Water: Shouldn’t we pay more attention to it? We can’t live without it!
Double Oak, Copper Canyon and Bartonville residents are members of the Bartonville Water Supply Corporation (BWSC). In addition to their own wells, the water supply corporation buys treated surface water from the Upper Trinity Water District (UTRWD).
Upper Trinity buys raw surface water from Dallas. Much of that comes from Lake Lewisville. In my opinion, surface water is the source of choice because it is sustainable via rainfall and doesn’t draw down the underground aquifers. But it currently costs us more than ground water.
UTRWD is a wholesaler of treated water.
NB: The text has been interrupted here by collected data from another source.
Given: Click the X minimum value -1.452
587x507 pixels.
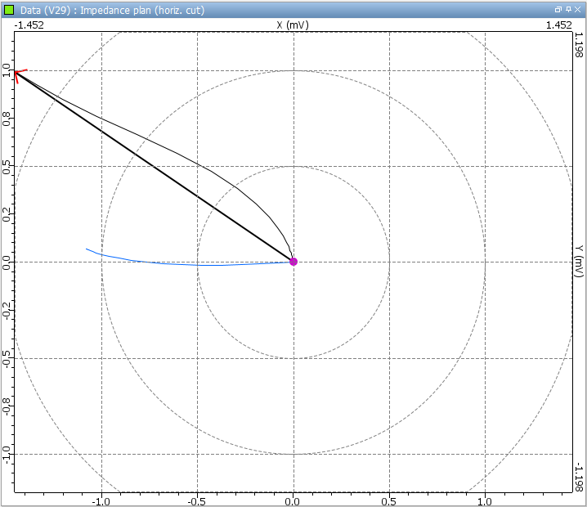Looking at the screenshot, I should [29, 25].
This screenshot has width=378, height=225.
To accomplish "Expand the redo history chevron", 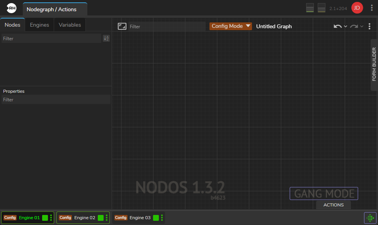I will pyautogui.click(x=362, y=26).
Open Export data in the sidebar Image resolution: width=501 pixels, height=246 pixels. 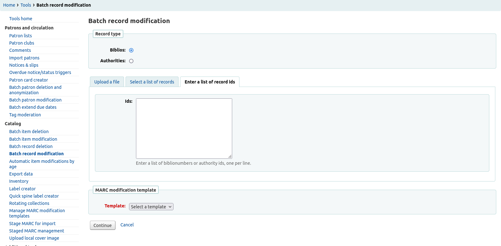pyautogui.click(x=21, y=174)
In order to receive water from them, retail water companies and towns that use retail water must sign up for a subscription of a certain level of water usage.
That subscription makes sense because water treatment plants and distribution infrastructure are expensive. If they can’t wholesale what they have produced how can they possibly pay for the facilities? Still, it means that if BWSC can’t use all they’ve signed up for they must pay at that minimum level regardless and pass that cost on to us, their subscribers. That same quandary exists for all UTRWD customers.
It seems logical to say, “Well, if we really can’t use that much why can’t we reduce our subscription?” But hold on, there; the pipes are in the ground, the treatment plants are built. How can that infrastructure be paid for if the demand decreases? Not only that, UTRWD has always built more than the demand requires. Detractors claim they are overbuilt. Undersubscribed is another way of saying the same thing but it explains why UTRWD customers can’t simply reduce their subscriptions today.
Still, population projections indicate that UTRWD will need an increased supply of raw water. Our ‘official’ projection comes from our Region C water plan which predicts the need for more water as early as 2023. That may seem like a long time but UTRWD plans to build an alternate source of water, Lake Ralph Hall, which may not be completed until 2025 provided that the current permitting process completes in time to build and fill the lake.
Building a lake is not cheap! I have seen estimates of raw water from the projected lake costing $1.58 per thousand gallons versus current costs from Dallas at $0.46 for the same amount of water. That’s three times the cost! Will we actually have the customers to support that prediction in 2025? Is additional water available from Dallas to hold off the requirement for the new lake? Is there a more accurate prediction of need that shows the requirement being delayed?
I’d like to get answers to those questions and time is of the essence. If we need Lake Ralph Hall by 2023 to 2025 we need to stay the course and build the lake and face up to the increased cost. But if the need is not until 2034 to 2048 as some projections show, or if additional water is available from Dallas at a reduced cost wouldn’t it be a ‘no-brainer’ to check that out? That is certainly going to be my plan.